137 points by pizlonator 7 hours ago


jiusanzhou - 19 minutes ago

The jump from change #5 to #6 (inline caches + hidden-class object model) doing the bulk of the work here really tracks with how V8/JSC got fast historically — dynamic dispatch on property access is where naive interpreters die, and everything else is kind of rounding error by comparison. Nice that it's laid out so you can see the contribution of each step in isolation; most perf writeups just show the final number.

pansa2 - an hour ago

In a similar vein, see this page about the performance of the interpreter for the dynamic language Wren: https://wren.io/performance.html

Unlike the Zef article, which describes implementation techniques, the Wren page also shows ways in which language design can contribute to performance.
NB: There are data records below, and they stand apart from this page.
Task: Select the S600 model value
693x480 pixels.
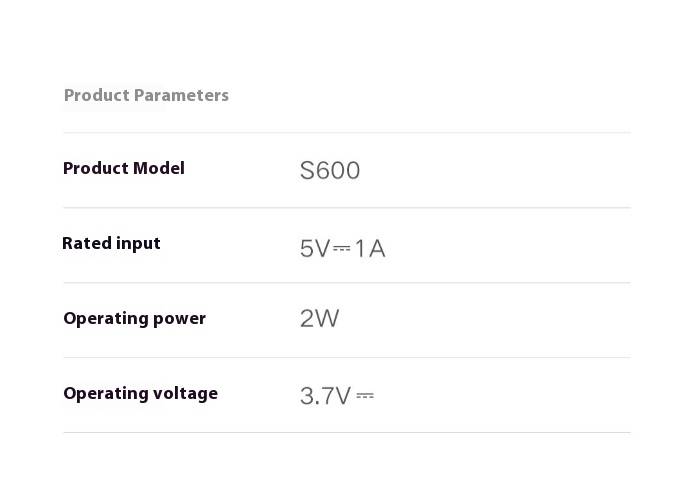Action: point(330,171)
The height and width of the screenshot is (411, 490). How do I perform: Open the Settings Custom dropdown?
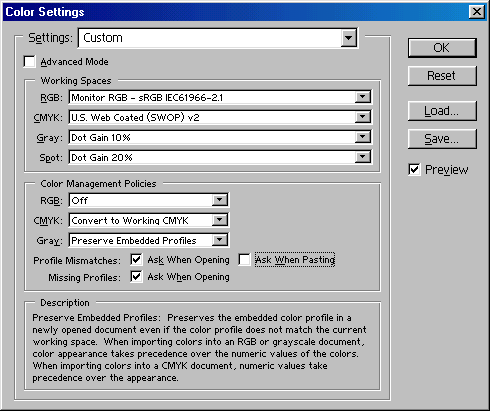[x=348, y=38]
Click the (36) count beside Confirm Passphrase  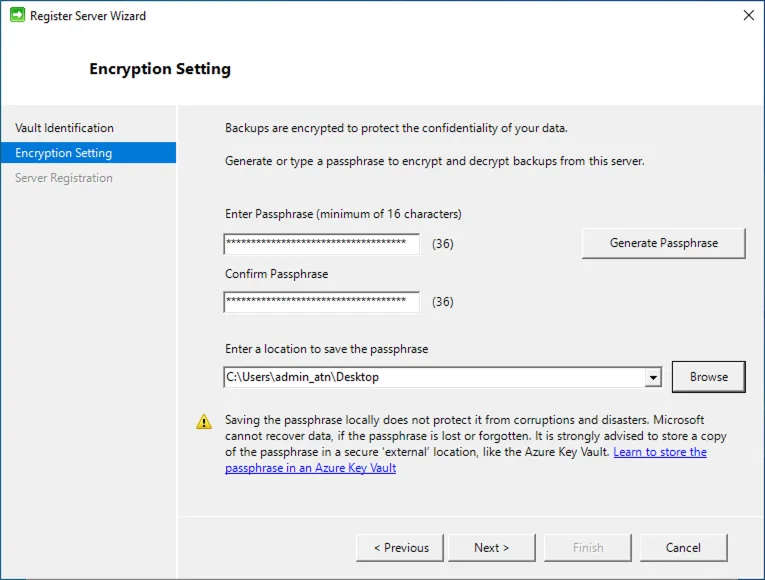point(442,302)
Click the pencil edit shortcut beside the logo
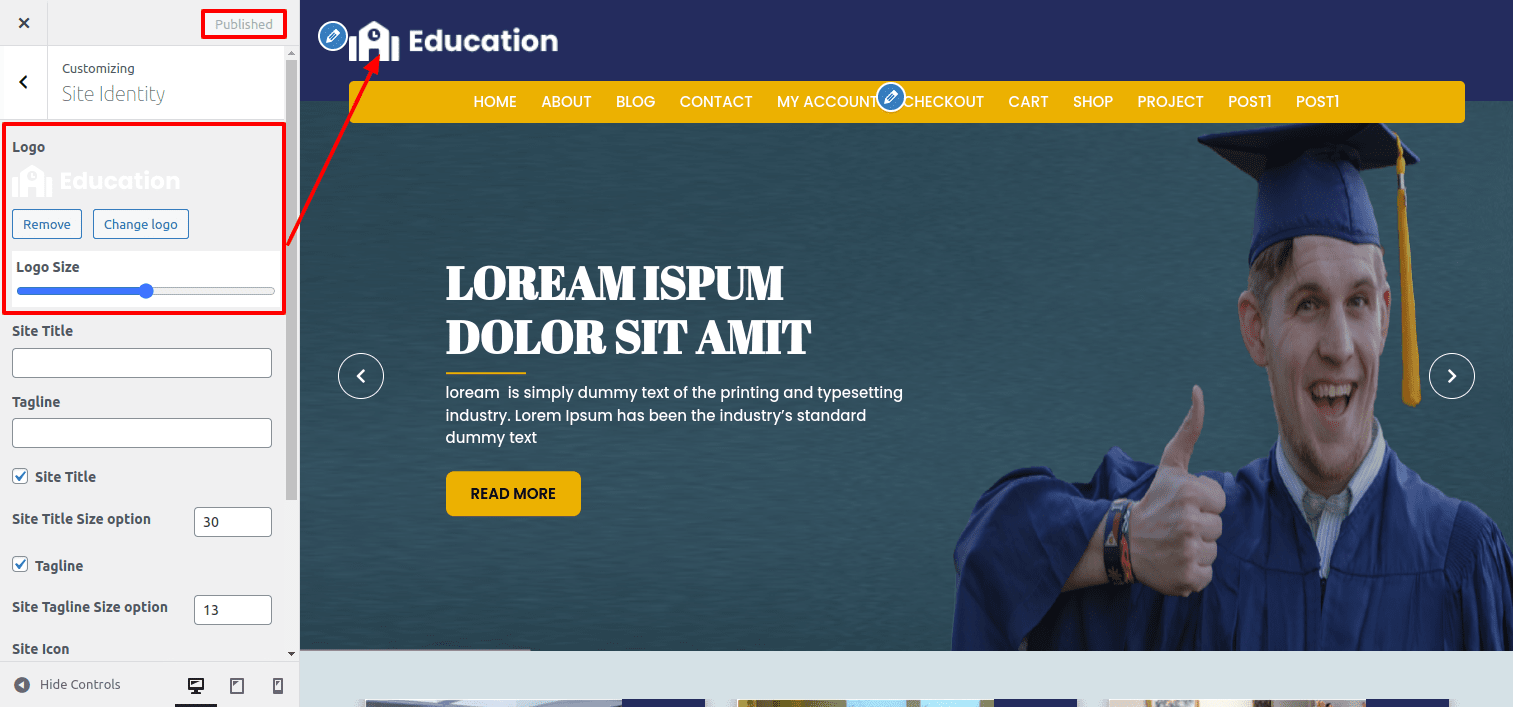 pyautogui.click(x=332, y=36)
In particular, Wren gives up dynamic object shapes, which enables copy-down inheritance and substantially simplifies (and hence accelerates) method lookup. Personally I think that’s a good trade-off - how often have you really needed to add a method to a class after construction?

valorzard - 3 minutes ago

Do you think this exercise has taught you anything that could make fil c itself better?

injidup - an hour ago

What is this YOLO-c++ compiler that is referenced in the article? Google searches turn up nothing and chatgpt seems not to know it either.

grg0 - 5 hours ago

Interesting, thanks for sharing. It is a topic I'd like to explore in detail at some point.

I also like how, according to Github, the repo is 99.7% HTML and 0.3% C++. A testament to the interpreter's size, I guess?

tiffanyh - 4 hours ago

I see Lua was included, wish LuaJIT was as well.

boulos - 4 hours ago

How's your experience with Fil-C been? Is it materially useful to you in practice?